5 Joseph Rosskopf (USA) CCC Team 1 

6 Alexys Brunel (Fra) Groupama-FDJ 1

The gap to the breakaway currently stands at 3:10. 

Thanks to its position ahead of the Tour de France this year, due to the coronavirus disruption, the Tour de l'Ain has some big GC hitters in the peloton. Ineos and Jumbo Visma each have a formidable line-up with several Grand Tour winners in the pack. Today's finale is likely to see these two teams go head to head. 

It will be interesting to see how Ineos play it as their three Tour de France champions, Chris Froome, Geraint Thomas and Egan Bernal, try to stamp their authority on proceedings ahead of the Grand Boucle. Froome, in particular, will have a bit to prove today after losing almost two minutes due to a mechanical issue. 

85km to go

As the riders complete the third climb of the day, the gap has grown out a little bit more to 3:55. It's a cautious gap, given the short nature of the stage. 

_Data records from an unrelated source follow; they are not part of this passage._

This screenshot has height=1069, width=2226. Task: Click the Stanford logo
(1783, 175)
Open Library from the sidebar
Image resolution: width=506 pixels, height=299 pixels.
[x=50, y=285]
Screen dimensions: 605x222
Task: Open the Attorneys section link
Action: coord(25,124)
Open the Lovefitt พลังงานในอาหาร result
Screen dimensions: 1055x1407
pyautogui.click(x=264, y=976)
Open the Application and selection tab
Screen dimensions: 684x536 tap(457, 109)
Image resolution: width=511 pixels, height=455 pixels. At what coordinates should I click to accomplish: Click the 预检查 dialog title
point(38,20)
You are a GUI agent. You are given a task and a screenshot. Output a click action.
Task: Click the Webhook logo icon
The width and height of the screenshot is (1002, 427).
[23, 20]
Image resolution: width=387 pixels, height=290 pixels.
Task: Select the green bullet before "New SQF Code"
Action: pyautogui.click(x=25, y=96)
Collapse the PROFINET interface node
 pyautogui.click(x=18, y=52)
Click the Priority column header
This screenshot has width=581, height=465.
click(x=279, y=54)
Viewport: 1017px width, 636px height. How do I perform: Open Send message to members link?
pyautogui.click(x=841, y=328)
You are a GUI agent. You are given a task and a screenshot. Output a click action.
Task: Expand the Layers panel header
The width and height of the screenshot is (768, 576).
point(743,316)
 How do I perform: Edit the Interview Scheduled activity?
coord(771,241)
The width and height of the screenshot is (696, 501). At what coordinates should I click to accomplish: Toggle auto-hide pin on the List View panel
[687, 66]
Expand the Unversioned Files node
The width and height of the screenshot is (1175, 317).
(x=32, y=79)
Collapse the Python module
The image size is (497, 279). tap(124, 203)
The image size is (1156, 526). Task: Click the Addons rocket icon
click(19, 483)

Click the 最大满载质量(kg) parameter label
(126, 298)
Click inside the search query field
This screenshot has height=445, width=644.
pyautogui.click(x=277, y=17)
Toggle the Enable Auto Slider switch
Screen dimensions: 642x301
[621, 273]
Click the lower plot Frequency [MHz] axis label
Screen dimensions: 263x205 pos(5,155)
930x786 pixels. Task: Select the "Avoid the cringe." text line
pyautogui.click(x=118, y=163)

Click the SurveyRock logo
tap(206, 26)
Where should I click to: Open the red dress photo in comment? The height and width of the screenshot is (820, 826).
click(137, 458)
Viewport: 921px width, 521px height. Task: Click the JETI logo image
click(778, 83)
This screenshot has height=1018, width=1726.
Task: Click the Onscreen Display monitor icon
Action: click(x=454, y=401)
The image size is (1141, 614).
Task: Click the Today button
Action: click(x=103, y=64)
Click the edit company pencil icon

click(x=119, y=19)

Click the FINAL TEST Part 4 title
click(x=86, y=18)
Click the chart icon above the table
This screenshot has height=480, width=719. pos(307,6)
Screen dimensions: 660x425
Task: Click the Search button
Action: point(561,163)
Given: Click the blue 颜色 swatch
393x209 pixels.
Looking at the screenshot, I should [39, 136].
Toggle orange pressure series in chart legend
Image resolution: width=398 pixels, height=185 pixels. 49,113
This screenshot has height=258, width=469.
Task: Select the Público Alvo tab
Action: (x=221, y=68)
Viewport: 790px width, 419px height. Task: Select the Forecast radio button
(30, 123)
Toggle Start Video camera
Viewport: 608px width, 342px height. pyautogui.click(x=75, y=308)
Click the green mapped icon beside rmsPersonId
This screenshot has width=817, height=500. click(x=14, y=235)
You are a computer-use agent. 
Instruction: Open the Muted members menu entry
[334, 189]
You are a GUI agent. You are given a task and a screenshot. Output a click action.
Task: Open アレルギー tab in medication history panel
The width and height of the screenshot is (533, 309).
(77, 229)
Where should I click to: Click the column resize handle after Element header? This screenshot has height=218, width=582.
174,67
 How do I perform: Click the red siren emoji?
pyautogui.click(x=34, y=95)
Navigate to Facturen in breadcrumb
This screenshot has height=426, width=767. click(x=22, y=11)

Trek-Segafredo has Bernard in the breakaway but they also have Richie Porte in the pack. Porte looked good recently at the Mont Ventoux Denivele Challenge. He didn't quite have enought to overhaul Vlasov for the win but it was a confidence-building showing for the Australian and he should be well in the mix today. He has Bauke Mollema for support, or as a second option for the team.